Explain why this answer is less than the expected minimum of two rolls of a die.


**Your answer here.**

### 2e) Sample Minimum Household Size ###
The website Statista provides the [distributions of household sizes](https://www.statista.com/statistics/242189/disitribution-of-households-in-the-us-by-household-size/) in the United States, for various years. Go to the website and notice their choice of stacked bars representing the proportions of households of different sizes. If you hover your cursor over one of the stacks, you can see the percents in that stack. Notice also:
- No household has 0 members, so the bottom bar (blue) represents households with one member.
- The distributions have been *truncated* at 7. That is, the last category of sizes is "7 or more". This truncation could markedly affect the calculation of average household size, so we won't do that. However, it will have little effect on the minimum household size in the sample and on the sample median. 

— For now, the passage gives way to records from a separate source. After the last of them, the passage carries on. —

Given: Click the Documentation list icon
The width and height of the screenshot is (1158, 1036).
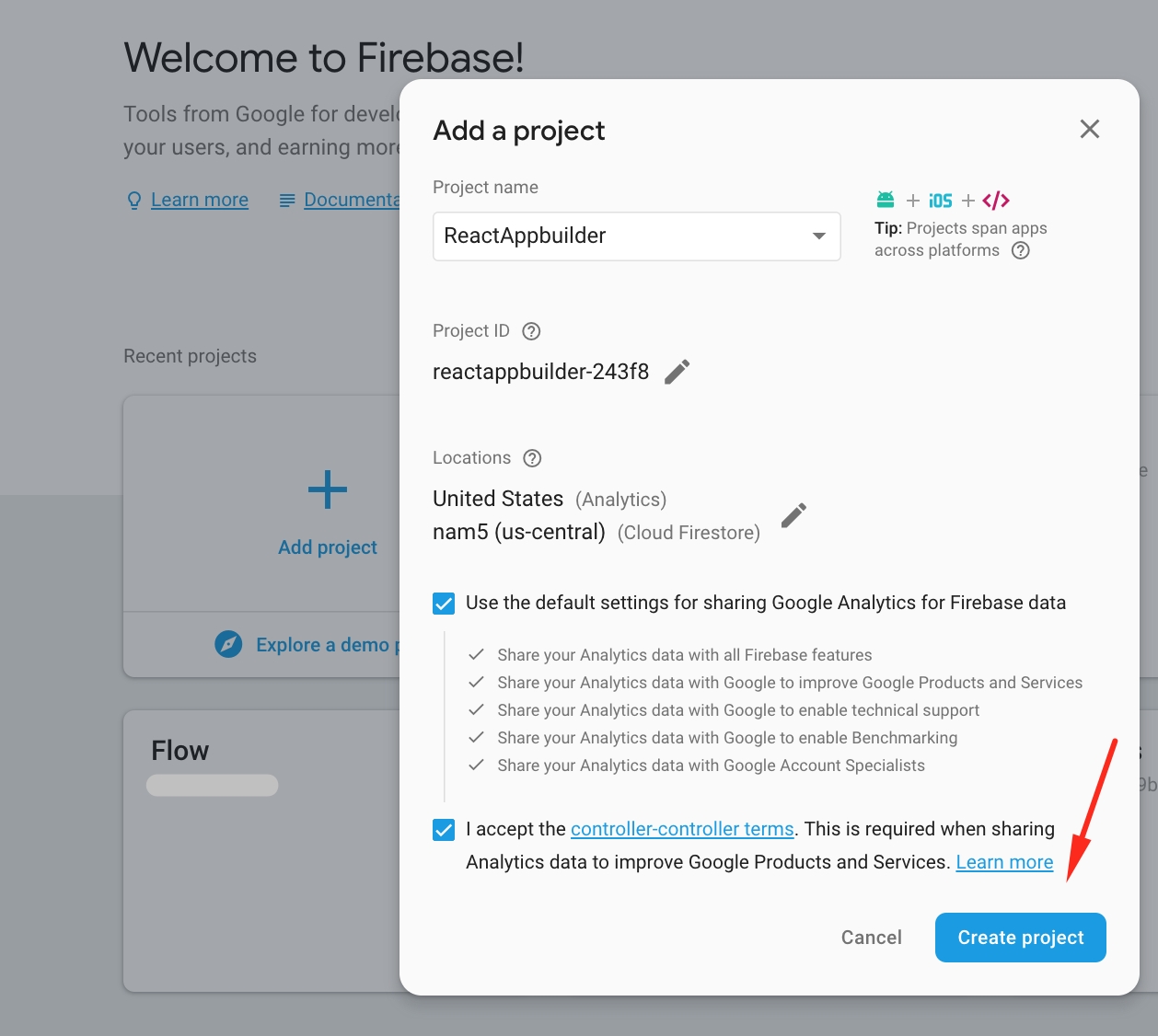Looking at the screenshot, I should [x=287, y=200].
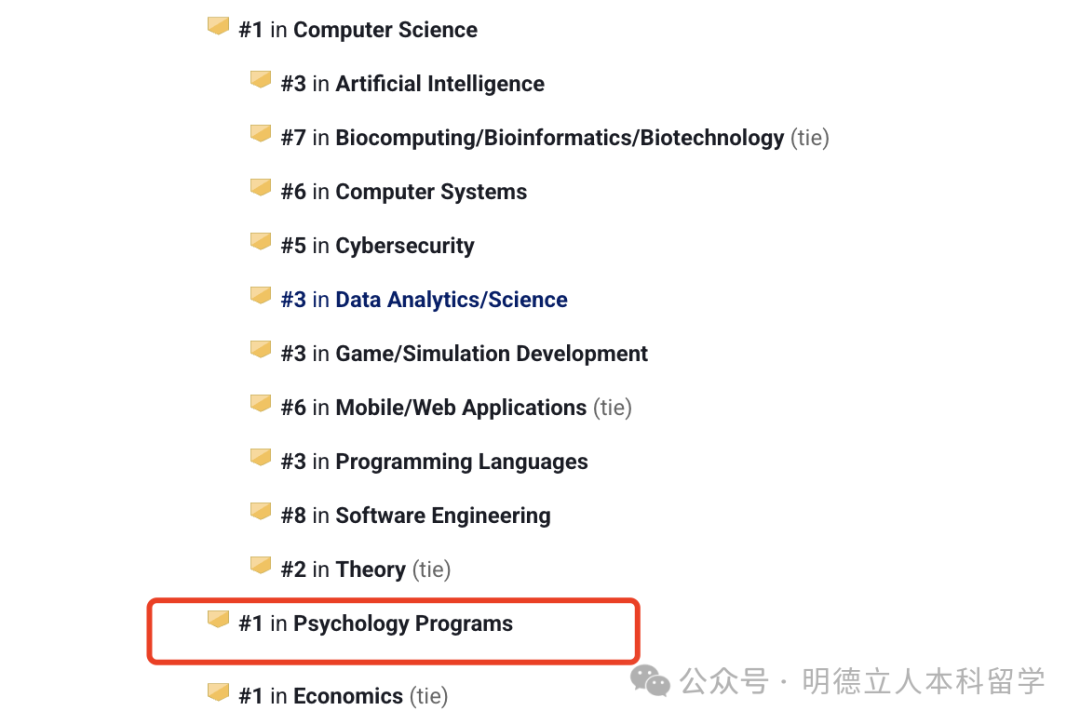1080x724 pixels.
Task: Open the Theory ranking link
Action: point(370,570)
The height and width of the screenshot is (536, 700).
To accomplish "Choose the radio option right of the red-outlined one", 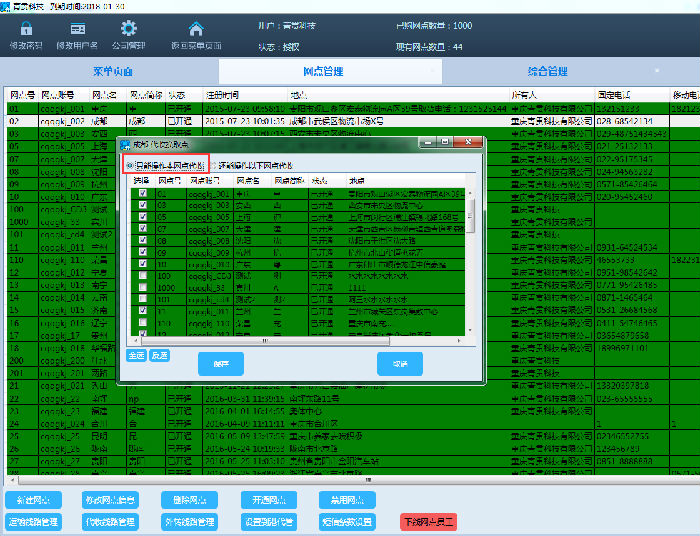I will pyautogui.click(x=214, y=164).
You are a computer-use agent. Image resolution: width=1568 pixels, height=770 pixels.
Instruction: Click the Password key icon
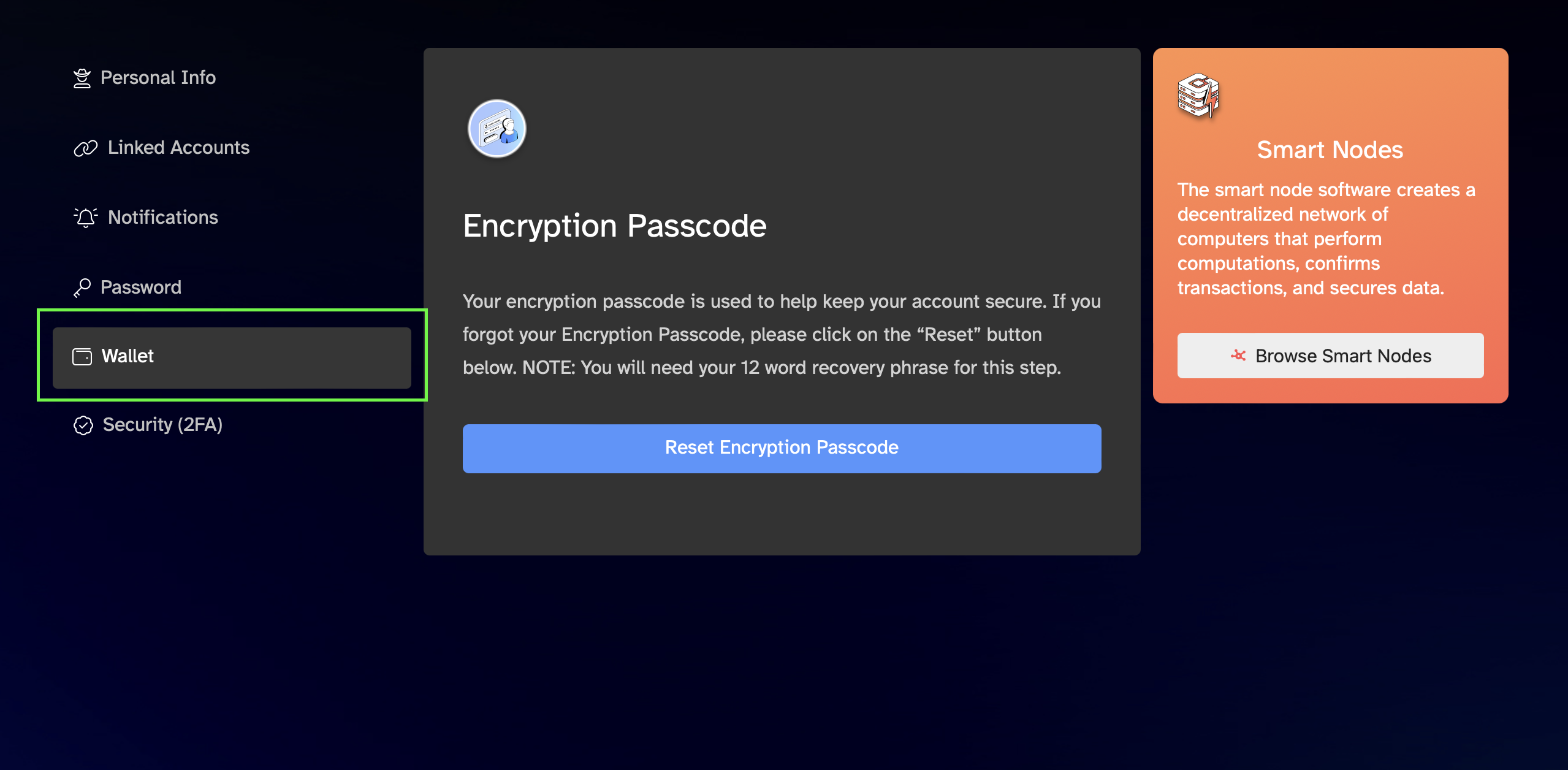[82, 288]
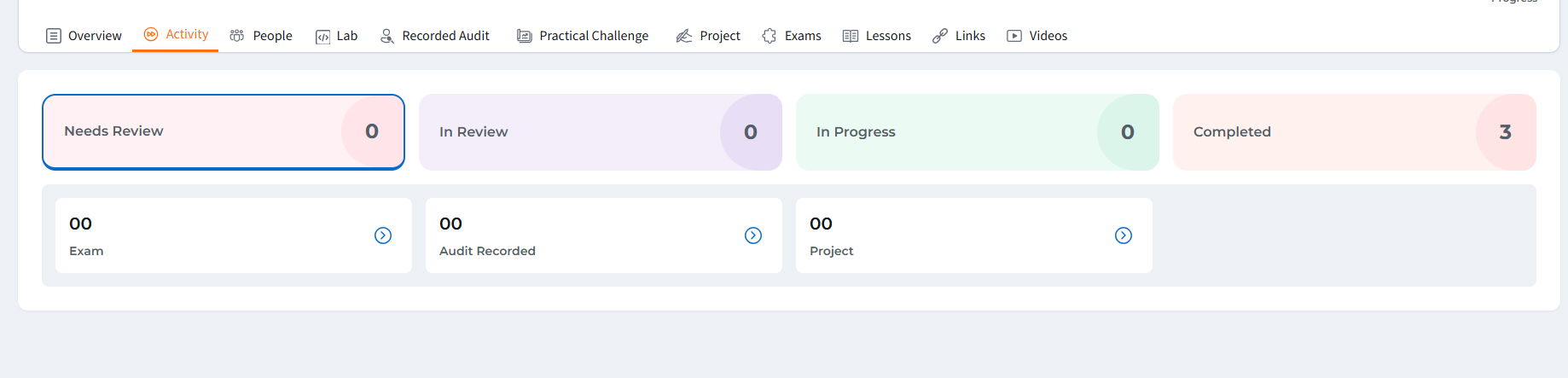
Task: Select the In Review status card
Action: pyautogui.click(x=601, y=132)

Let's start with the 2017 distribution. We'll call the final category "7 persons", not "7 or more". So everything we do using these proportions will be an approximation, not an exact value.

First, run the cell below for some cleanup to compensate for the fact that the proportions provided don't quite add up to 1. The array `hh_size_2017` is the household size probability array for 2017: there are no households with 0 members, roughly 28% with 1 member, and so on. We have just normalized Statista's proportions by the total and rounded the results.

In [None]:
statista = make_array(0.2792, 0.3447, 0.1546, 0.1284, 0.058, 0.0221, 0.0128)
hh_size_2017 = np.append(0, statista)
hh_size_2017 = np.round(hh_size_2017/sum(hh_size_2017), 4)
hh_size_2017

Use your function `expected_sample_min` to write one line of code that evaluates to the expected minimum household size in a random sample of 100 households from 2017.

In [None]:

...

Does the answer agree with your intuition? Explain


**Your answer here.**

Now do the same using the 1970 distribution. We have set up the 1970 household size probability array.

In [None]:
hh_size_1970 = np.append(0, make_array(.17, .29, .17, .16, .1, .06, .05))

In [None]:

...

#newpage

## Part 3: Tail Probabilities of the Sample Median ##
We will analyze the sample median in the straightforward case where the sample size $s = 2n+1$ is odd and "the median" is defined as the $(n+1)$st value when the sample is sorted in ascending order. The $(n+1)$st is the right item to pick out, because $2n+1 = n + 1 + n$.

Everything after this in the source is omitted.